Armstrong Numbers

An Armstrong number is “a number that is the sum of its own digits each raised to the power of the number of digits”

For example, 8208 is an Armstrong number because 8208 = 8^4 + 2^4 + 0^4 + 8^4. We will say that 8208 is a level-4 number and call the power sum of its digits, an a-sum. Single digit numbers are obviously (level-1) Armstrong numbers , all Armstrong numbers up to level 4 are:

There is a finite number of Armstrong numbers, this is because the magnitude of a number grows quicker then it’s a-sum so that after certain point, the a-sum falls behind.
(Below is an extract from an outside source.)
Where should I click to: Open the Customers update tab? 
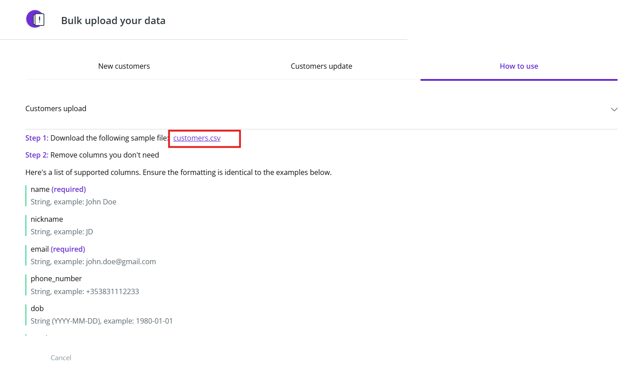pos(321,66)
The largest Armstrong number is a level-39ner.

This code calculates all Armstrong numbers up to level-39 with the following timings:

  Level-15 0  sec.   41 numbers
  Level-18 2  sec.   46 numbers
  Level-20 6  sec.   51 numbers
  Level-21 11 sec.   53 numbers
  Level-22 15 sec    53 numbers
  Level-23 21 sec.   58 numbers
  Level-25 46 sec    66 numbers
  Level-39 3518 sec. (58 min) 88 numbers

  (on i7-4790K CPU @ 4.00GHz)

The following optimizations, listed in the order of their impact, are used.
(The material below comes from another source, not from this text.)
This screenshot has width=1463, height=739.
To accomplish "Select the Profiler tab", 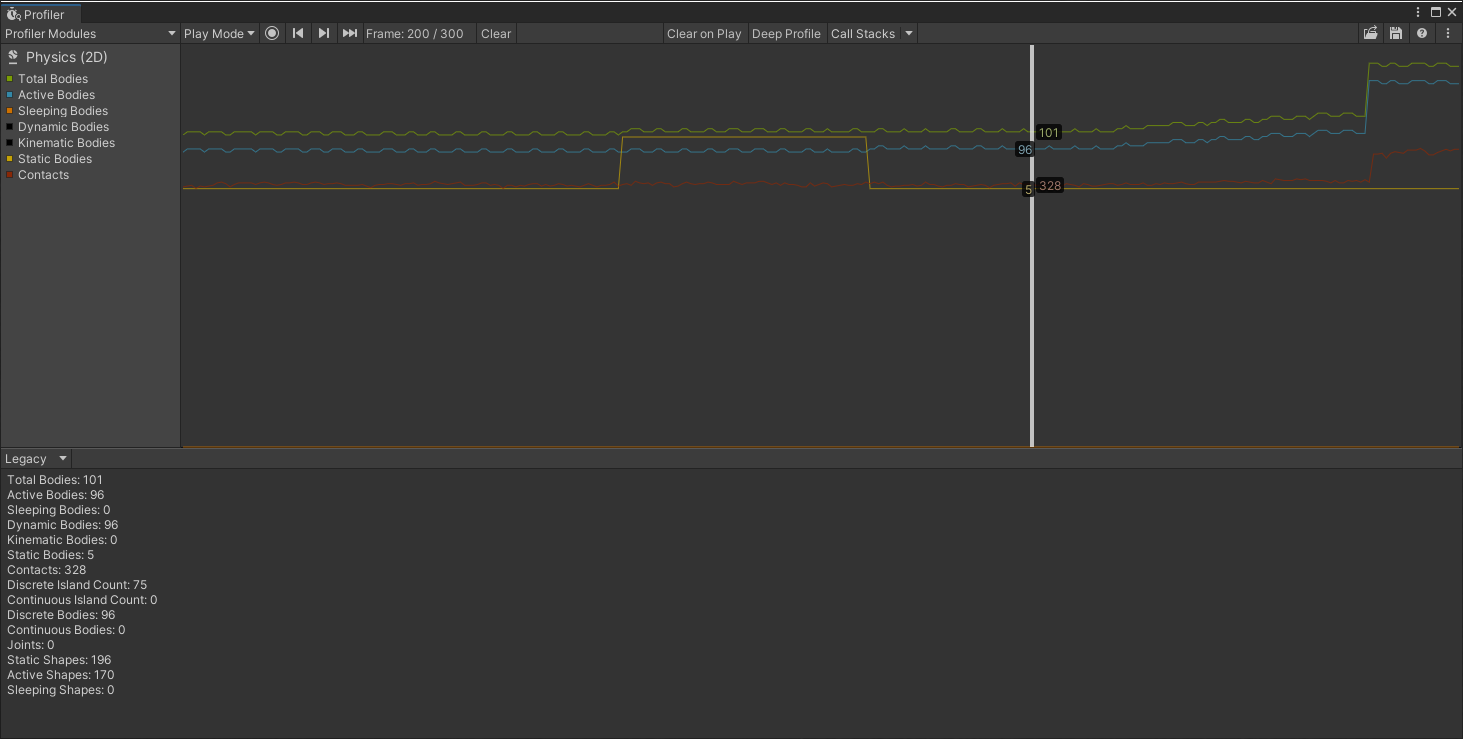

• A neat insight from this stackoverflow discussion, is best demonstrated by an example. Looking at 8208 = aSum(8208) = 8^4 + 2^4 + 0^4 + 8^4, it is clear that the value of a-sum doesn’t depend on the order of the digits. In other words, all numbers comprised of the digits {0,2,8,8} will have the same a-sum. For any representative N from the set of numbers comprised of digits {0,2,8,8}, N is A-number if and only if a-sum(N) = a-sum(a-sum(N)). Therefore, generally, we don’t need to examine all numbers up to a given level but only one representative from every multiset of digits. This reduces the search space from 10^39 to about 10^10.

• It doesn’t really matter which representative we pick, the one with digits in descending order is reasonably easy to work with, e.g. the representative of {0,2,8,8} is 8820. Instead of filtering all 10^39 values for representatives, the code builds and discards the representatives dynamically so that only relevant values are examined with modest memory requirement ( a bit more about that tree ).

• Obviously the problem can be broken down into parts that can be executed in parallel.

• Datatypes. The representatives are modeled as byte arrays so that 8820 is byte[] {8,8,2,0} ( BigIntegers are used to calculate a-sums ).

• Various. For the calculation of a-sums the powers of {1..9} are precomputed and cached. Instead of checking that a-sum(N) = a-sum(a-sum(N)) it is cheaper to verify that a-sum(N) is a permutation of the digits of N which saves us an extra call to a-sum.